CDC Runtime¶
dpone now has live CDC readers for PostgreSQL logical decoding and SQL Server CDC / Change Tracking. The readers are intentionally small, explicit runtime components: they read a bounded batch, return a durable offset, and expose rows through the regular ExtractionArtifact API so existing sinks can load them.
Install the required extras:
Offset contract¶
Every reader returns a CDCBatch:
changes: immutable row-level changes.next_offset: durableCDCOffsetwith backend and token.high_watermark: source-specific watermark consumed during the read.to_artifact(): converts the batch into anInMemoryRowsArtifactfor normal sink loading.

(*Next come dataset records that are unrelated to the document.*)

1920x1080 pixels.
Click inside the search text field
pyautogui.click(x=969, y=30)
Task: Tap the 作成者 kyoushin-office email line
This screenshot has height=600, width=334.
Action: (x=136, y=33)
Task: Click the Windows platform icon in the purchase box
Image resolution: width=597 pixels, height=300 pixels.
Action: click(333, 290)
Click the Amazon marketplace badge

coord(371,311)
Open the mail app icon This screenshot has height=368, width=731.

Rows include original data plus metadata columns:
| Column | Meaning |
|---|---|
_dpone_cdc_operation |
insert, update, delete, or update_before |
_dpone_cdc_position |
PostgreSQL LSN, SQL Server CDC LSN, or Change Tracking version |
_dpone_cdc_schema |
Source schema |
_dpone_cdc_table |
Source table |
_dpone_cdc_deleted |
Boolean tombstone flag |
_dpone_cdc_transaction_id |
PostgreSQL transaction id when available |
PostgreSQL logical decoding¶
The default production reader uses PostgreSQL SQL binary logical decoding functions with the built-in pgoutput plugin and a publication:
from dpone.runtime.cdc import PostgresLogicalCDCReader, PostgresLogicalCDCReaderConfig
from dpone.runtime.connectors.postgres import PostgresConnector
from dpone.runtime.state.cdc import PostgresCDCOffsetStorage
connector = PostgresConnector(
host="postgres.example.com",
port=5432,
database="app",
user="replicator",
password="secret",
)
reader = PostgresLogicalCDCReader(
connector,
PostgresLogicalCDCReaderConfig(
source_schema="public",
source_table="orders",
slot_name="dpone_orders",
publication_name="dpone_orders_pub",
plugin="pgoutput",
),
)
reader.setup()
state = PostgresCDCOffsetStorage(connector)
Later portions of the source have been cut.